Replica exchange Monte Carlo simulations of the ising spin glass: Static and dynamic properties

Yucesoy, Burcu 01 January 2013 (has links)
Spin glasses have been the subject of intense study and considerable controversy for decades, and the low-temperature phase of short-range spin glasses is still poorly understood. Our main goal is to improve our understanding in this area and find an answer to the following question: Are there only a single pair or a countable infinity of pure states in the low temperature phase of the EA spin glass? To that aim we first start by introducing spin glasses and provide a brief history of their research, then proceed to describe our method of simulation, the parallel tempering Monte Carlo algorithm. Next, we present the results of a large-scale numerical study of the equilibrium three-dimensional Edwards-Anderson Ising spin glass with Gaussian disorder.

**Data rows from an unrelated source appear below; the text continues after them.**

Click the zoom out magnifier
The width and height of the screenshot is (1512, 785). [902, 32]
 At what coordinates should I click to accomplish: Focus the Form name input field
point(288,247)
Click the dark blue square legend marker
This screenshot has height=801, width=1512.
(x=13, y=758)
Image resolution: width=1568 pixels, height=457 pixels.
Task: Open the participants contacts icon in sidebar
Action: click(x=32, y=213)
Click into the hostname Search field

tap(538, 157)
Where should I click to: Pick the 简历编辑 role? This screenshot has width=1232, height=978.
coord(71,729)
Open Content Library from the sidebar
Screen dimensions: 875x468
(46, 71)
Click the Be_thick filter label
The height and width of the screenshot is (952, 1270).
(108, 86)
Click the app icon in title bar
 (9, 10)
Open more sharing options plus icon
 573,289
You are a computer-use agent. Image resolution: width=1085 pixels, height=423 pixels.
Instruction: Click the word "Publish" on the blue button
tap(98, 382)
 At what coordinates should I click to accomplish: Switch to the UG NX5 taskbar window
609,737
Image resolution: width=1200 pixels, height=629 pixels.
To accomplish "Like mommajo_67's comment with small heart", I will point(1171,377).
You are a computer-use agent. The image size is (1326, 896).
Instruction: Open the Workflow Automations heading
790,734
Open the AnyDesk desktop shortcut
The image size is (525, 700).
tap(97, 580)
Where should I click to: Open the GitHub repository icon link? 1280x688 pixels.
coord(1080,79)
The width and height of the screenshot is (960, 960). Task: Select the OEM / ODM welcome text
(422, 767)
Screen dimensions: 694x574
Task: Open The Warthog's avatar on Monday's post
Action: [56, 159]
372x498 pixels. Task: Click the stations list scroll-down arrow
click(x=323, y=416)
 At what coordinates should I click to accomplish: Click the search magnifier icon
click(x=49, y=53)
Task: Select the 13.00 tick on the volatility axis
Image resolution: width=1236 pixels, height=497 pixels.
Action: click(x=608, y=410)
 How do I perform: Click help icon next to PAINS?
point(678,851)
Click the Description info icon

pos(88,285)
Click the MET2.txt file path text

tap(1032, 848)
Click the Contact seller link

In order to understand how the parallel tempering algorithm works, we measure various static, as well as dynamical quantities, such as the autocorrelation times and round-trip times for the parallel tempering Monte Carlo method. We examine the correlation between static and dynamic observables for ∼ 5000 disorder realizations and up to 1000 spins down to temperatures at 20% of the critical temperature, and our results show that autocorrelation times are directly correlated with the roughness of the free-energy landscape. In the following chapters, the three- and four-dimensional Edwards-Anderson and mean-field Sherrington-Kirkpatrick Ising spin glasses are studied again via large scale Monte Carlo simulations at low temperatures, deep within the spin glass phase. Performing a careful statistical analysis of several thousand independent disorder realizations and using an observable that detects peaks in the overlap distribution, we show that the Sherrington-Kirkpatrick and Edwards-Anderson models have a distinctly different low-temperature behavior. We arrive to the following conclusion: The structure of the spin-glass overlap distribution for the Edwards-Anderson model suggests that its low-temperature phase has only a single pair of pure states. Finally we present results for several new observables, along with a few preliminary studies and suggestions for future research.